Below trend growth to continue
There are reports the US Treasury Department will no-longer consider China a currency manipulator.
Take you pick as the inspiration for today’s title from either the Queen’s endorsement of her youngest grandson’s wish for a more independent family life or the reports that the United States Treasury will drop China’s ‘currency manipulator’ designation – as vacuous as this is – ahead of the formal signing of the Phase 1 US-China trade agreement on Wednesday.
It’s been a ‘risk on’ offshore session, the S&P 500 currently trading above last Thursday’s record closing highs (+0.6%) benchmark bond yields higher in the United States and Europe (ex-UK) and commodity/growth linked currencies all up on Friday’s New York close, albeit AUD and NZD are both back a little from where we left them last night.
Probably key to the good showing of the Aussie and Kimi so far this week has been the strengthening in the Chinese Yuan alongside broader EM FX gains and where the drop in USD/CNY to just below 6.90 during our time zone on Monday has slightly extended offshore (USD/CNH down to 6.88). At just above 0.69 (0.6909 now) AUD/USD is bang in the middle of our ready reckoner ‘tram lines’ that relate the level of the CNY to the AUD. At the same time, AUD continues to trade well to the low side of fair value estimates linking it to interest rate differentials, commodity prices and risk sentiment.
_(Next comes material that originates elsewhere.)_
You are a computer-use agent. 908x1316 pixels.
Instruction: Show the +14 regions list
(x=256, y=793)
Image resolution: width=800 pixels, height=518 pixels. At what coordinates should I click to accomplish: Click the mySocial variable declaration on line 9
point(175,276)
So too is the NZD and to a much greater extent, but this now been the case for six months or more, validating one of John Maynard Keynes’ most famous adages, viz that ‘markets can remain irrational longer than you can remain solvent.’
Sterling and the Japanese Yen has been vying for the wooden spoon in the G10 FX league table, GBP currently owning the dubious pleasure. Yesterday’s FT interview with MPC member Gertjan Vlieghe in which he indicated he would vote for a rate cut on January 30 if the economic data did not show signs of a post-election recovery in the interim – he cited survey (PMI) data in particular – took at a bite of GBP at our open yesterday. Losses have since been compounded by very poor November GDP and industrial production figures (-0.3% and -1.2% respectively), albeit pre-dating the Dec 12 UK general election.
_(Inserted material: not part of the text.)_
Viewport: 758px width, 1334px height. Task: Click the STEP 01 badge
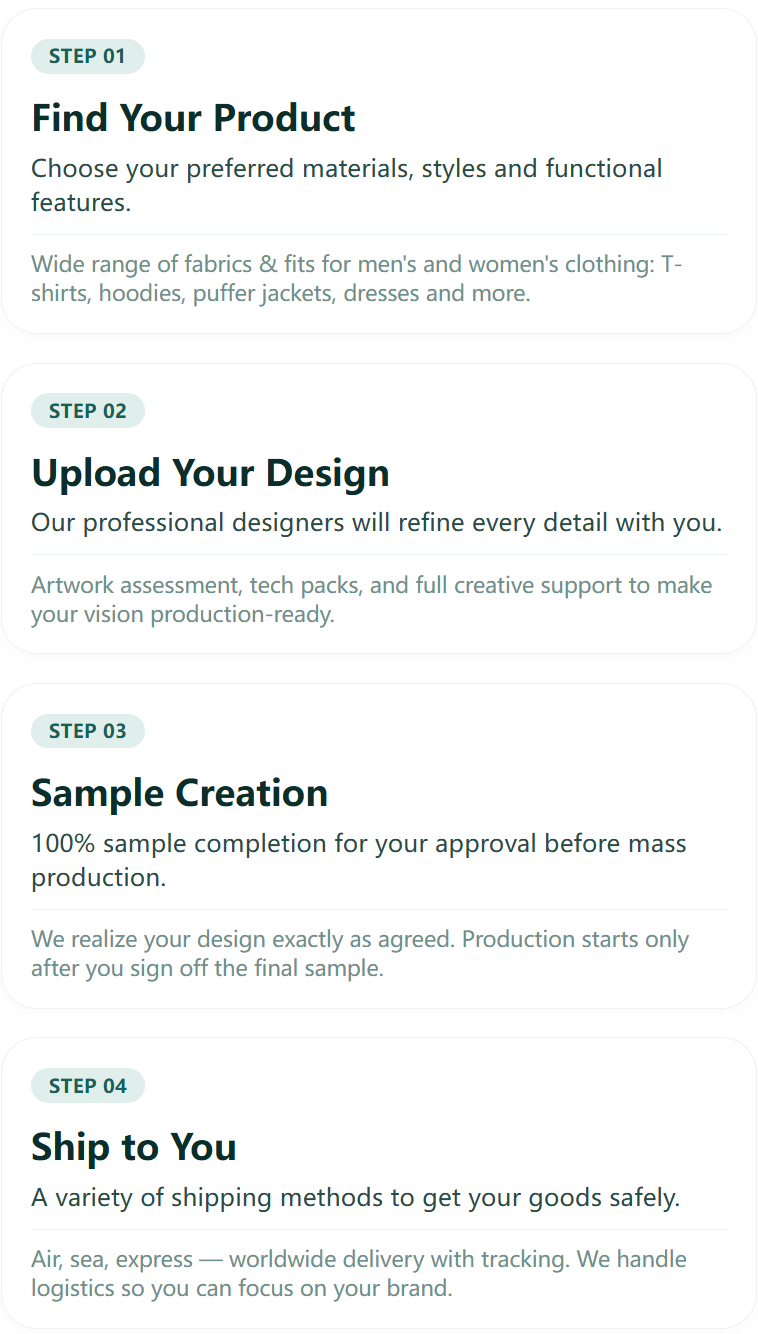click(x=88, y=56)
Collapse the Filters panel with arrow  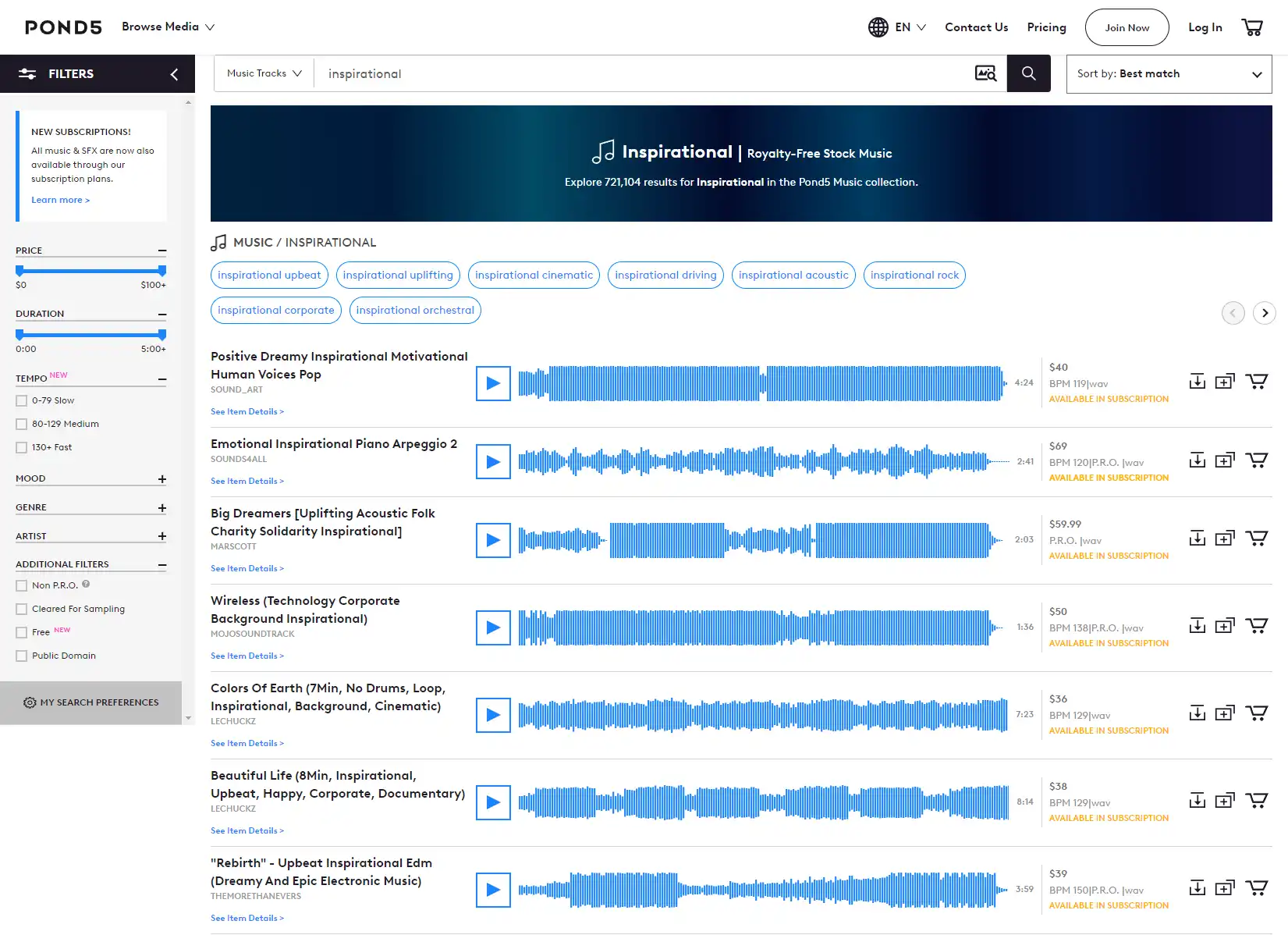coord(174,74)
JPY weakness, that has seen USD/JPY have a look up at ¥110 (109.94 high) and AUD/JPY just above ¥76 (76.01) is fully consistent with better risk sentiment and higher US treasury yields, where 10 the 10-year noire is 2bop higher at 1.84% and 2s +1bp to 1.58%. Eurozone benchmark 10-year bonds earlier rose by between 3 and 5bps, but equivalent UK gilts 2bp lower on heightened expectations for lower policy rates and where a January 30 25bps BoE cut is currently priced at close to 50% versus nearer 25% on Friday.
The German press has reported that Germany ran a budget surplus of some €13bn last year, that’s the equivalent of 3.5% of GDP, highlighting just how much scope Europe largest economy, currently in virtual recession – has to stimulate its economy without having to abandon its so called ‘Schwartz null’ (black zero constitutional ban on running budget deficits.
Oil prices have continued to fall back, Brent crude off another 70 cents or more than 1% to $64.26. Base metal are mixed with copper up 1.5% and Tin almost 1% but aluminium, nickel and lead down, while iron ore is up 0.5%. Gold has lost another $12 to be just back below $1,500 after briefly spending time above $1,600 at the peak of the military aggression between the U.S. and Iran last week.
Weekly ANZ-Roy Morgan consumer confidence will get closer scrutiny than usual at 9:30 ET as analysts continue to grapple with the extent to which the economy is being hurt by the bushfires and after last week’s reading came in at the lowest since mid-2014
NZ has the QSBO survey which should reveal a significant lift in business confidence, as the timelier ANZ survey showed at the end of last year.
China trade figures for December are due at some stage today (time not given) with the market consensus looking for a rise in both exports and imports in yr/yr terms versus the -1.3% an 0.3% recordings for November – to +2.5% and 9.6% for exports and imports respectively.
US CPI is expected at 0.2% in ex-food and energy terms, for an unchanged 2.3% yr/yr change.
US earnings season kicks into gear tonight with JP Morgan, CitiiGroup and Wells Fargo all reporting prior to the NYSE market open. The FT notes analysts and investors are travelling with hope with corporate America will report its first quarter of earnings growth since the end of 2018. It quotes Goldman Sachs figures that 92% of the S&P 500’s market’s appreciation in 2019 came from multiple expansion not earnings (largely a product of the flood of liquidity represented by the Fed’s three quarter point rate cuts).